Türkiye’nin ilk 10 ekonomiye nasıl gireceği konusunda hemen herkes hemfikir. Yapısal reform yapmalıyız! CHP’nin ekonomiden sorumlu Genel Başkan Yardımcısı Dr. Selin Sayek Böke de, hükümette ekonominin dümeninde olan Ali Babacan ve Mehmet Şimşek de aynı noktada buluşuyor: Yapısal reform şart! İş dünyası temsilcileri de, işçi konfederasyonları da aynı fikirde: Yapısal reform şart! Akademiseyneler de, aydınlar da aynı şeyi söylüyor: Bu böyle gitmez, yapısal reform şart!
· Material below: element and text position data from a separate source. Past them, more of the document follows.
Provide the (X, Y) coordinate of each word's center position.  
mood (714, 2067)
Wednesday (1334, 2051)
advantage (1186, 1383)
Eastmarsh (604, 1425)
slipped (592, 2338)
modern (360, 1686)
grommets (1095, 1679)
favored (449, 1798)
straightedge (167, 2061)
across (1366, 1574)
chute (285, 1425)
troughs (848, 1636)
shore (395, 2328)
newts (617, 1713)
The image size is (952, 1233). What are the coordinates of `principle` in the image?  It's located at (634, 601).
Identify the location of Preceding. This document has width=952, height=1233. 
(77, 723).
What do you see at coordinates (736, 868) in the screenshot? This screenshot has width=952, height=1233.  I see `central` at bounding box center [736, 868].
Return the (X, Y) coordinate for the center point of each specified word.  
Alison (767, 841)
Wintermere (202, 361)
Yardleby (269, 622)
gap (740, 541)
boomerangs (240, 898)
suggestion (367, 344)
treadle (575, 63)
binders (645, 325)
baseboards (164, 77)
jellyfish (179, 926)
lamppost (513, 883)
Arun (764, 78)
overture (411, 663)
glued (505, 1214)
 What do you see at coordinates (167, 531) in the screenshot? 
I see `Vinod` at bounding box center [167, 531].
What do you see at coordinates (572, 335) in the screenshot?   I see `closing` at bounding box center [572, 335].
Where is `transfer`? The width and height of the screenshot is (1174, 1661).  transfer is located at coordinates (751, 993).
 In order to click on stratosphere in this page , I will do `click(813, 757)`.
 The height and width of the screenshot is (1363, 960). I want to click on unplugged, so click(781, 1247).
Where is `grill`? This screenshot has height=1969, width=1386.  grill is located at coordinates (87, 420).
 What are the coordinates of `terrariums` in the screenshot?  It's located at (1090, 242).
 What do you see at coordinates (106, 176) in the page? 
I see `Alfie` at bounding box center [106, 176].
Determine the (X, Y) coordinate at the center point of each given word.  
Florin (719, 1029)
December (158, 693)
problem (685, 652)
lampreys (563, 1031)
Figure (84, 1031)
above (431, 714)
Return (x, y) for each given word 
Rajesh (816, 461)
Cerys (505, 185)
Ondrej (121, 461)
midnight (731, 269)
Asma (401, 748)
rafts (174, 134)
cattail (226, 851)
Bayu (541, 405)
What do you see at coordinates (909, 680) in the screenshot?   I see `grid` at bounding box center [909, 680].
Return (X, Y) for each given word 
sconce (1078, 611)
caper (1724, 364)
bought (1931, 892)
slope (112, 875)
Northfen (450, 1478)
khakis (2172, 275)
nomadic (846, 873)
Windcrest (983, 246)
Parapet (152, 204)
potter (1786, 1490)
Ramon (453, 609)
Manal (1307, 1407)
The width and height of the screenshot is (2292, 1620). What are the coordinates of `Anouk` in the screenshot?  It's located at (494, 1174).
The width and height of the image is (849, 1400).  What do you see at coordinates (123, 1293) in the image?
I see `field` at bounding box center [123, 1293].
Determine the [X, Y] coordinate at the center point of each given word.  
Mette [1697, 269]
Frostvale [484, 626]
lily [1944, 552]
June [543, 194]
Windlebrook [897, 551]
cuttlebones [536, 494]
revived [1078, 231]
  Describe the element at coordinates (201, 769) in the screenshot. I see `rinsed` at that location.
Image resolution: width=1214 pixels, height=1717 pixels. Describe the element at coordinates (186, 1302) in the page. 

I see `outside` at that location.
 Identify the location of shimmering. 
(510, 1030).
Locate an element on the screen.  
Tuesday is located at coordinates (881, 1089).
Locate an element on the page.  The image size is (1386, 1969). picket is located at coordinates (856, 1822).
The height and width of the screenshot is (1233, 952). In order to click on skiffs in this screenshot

Hukuk, Özgürlükler ve Eğitim!
Yapısal reform dediğimiz şey üç sacayağına dayanıyor: Hukuk, eğitim ve özgürlükler. Hukuksal güvence olmadan, yani bireylerin ve şirketlerin adil bir rekabet ortamında yarıştığı bir sistem kurulmadan 21. yüzyıl ekonomisinde yarışmak mümkün değil. Yine aynı şekilde, inovasyon ekonomisi dediğimiz 21. yüzyıl ekonomisinde bilgiye ulaşma özgürlüğünün tesis edilmesi temel bir şart. İnovasyon da, patent başvurusu da ancak böyle bireylerin özgürce bilgiye ulaştığı ve bilgiyi paylaştığı bir ortamda, insanların özgürce tahayyül ettiği bir zeminde mümkün. Son olarak, bu iki reformla eşdeğer olan eğitimde reform şart. Türkiye OECD’nin yaptıüı araştırmalarda eğitim sisteminde ilk 40 arasında yok. Varolan eğitim sistemi çocuklarımıza 21. Yüzyıl becerilerini kazandırmıyor. Özetle, hukuk, temel özgürlükler ve eğitim alanlarında yapısal reform yapmadan ilk 10’a girmek ham hayal!
Tarihsel Fırsat!
Türkiye’nin önünde tarihsel bir fırsat var. Genç nüfusu, iyi kötü bölgede imrenilen bir demokratik geçmişi ve belli bir istikrar ortamı olan bir ülkemiz var. Tarihten gelen mirasını ve coğrafi konumunun avantajlarını kullanarak ilk 10 ekonomiye yürüyüşüne devam etmelidir. Bunun için yapılacakların ne olduğu konusunda toplumun hemen her kesimi hemfikir. Adil bir rekabet ortamı, özgür bir girişim ortamı ve insanların becerilerini 21. yüzyıl ekonomisine uygun bir şekilde geliştirebilecekleri bir eğitim sistemi. TÜSİAD’ın da, TİSK’in de, DİSK’in de Hak-İş’in de altına imza atacağı, Babacan’ın da, Sayek-Böke’nin de kefil olacağı bir yol haritası mevcut.
Yapmamız gereken...
Türkiye toplumu politik kamplaşmaları bir tarafa bırakıp yapısal reformlardan yana bir irade beyan etmeli. Kendimiz için değil, çocuklarımızın geleceği için, günlük politik kamplaşmaların ötesine geçmek zorundayız. Yoksa inovasyona dayalı yeni dünya ekonomisinde bırakın ilk 10’u, ilk 20 bile Türkiye için uzak bir hayal olacak.